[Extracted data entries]
=== Begin Enclosure ===
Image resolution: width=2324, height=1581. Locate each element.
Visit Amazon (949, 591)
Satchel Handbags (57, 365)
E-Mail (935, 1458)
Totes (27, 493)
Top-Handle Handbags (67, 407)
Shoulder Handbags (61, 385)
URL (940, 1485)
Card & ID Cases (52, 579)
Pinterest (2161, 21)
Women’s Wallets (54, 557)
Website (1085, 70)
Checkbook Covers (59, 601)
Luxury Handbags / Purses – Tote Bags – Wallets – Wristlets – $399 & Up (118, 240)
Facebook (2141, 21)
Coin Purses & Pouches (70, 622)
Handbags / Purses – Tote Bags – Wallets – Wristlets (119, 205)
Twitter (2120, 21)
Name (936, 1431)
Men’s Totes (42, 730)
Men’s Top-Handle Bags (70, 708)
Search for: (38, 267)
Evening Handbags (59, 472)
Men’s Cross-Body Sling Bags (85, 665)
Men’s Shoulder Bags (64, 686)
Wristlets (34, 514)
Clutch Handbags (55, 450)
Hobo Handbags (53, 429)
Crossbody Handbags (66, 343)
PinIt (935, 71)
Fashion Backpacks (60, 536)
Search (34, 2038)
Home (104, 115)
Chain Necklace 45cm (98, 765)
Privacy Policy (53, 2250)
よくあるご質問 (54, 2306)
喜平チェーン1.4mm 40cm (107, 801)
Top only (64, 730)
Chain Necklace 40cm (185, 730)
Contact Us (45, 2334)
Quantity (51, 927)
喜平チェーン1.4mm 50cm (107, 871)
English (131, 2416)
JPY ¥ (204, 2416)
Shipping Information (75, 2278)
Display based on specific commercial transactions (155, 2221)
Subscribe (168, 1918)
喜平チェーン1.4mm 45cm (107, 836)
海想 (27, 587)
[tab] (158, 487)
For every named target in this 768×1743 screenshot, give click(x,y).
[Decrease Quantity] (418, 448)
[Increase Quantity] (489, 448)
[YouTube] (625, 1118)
=== End Enclosure ===
Your assignment: The output consists solely of the lines from the line that contains "[tab] (158, 487)" through the final line of the data.

Written reply:
[tab] (158, 487)
For every named target in this 768×1743 screenshot, give click(x,y).
[Decrease Quantity] (418, 448)
[Increase Quantity] (489, 448)
[YouTube] (625, 1118)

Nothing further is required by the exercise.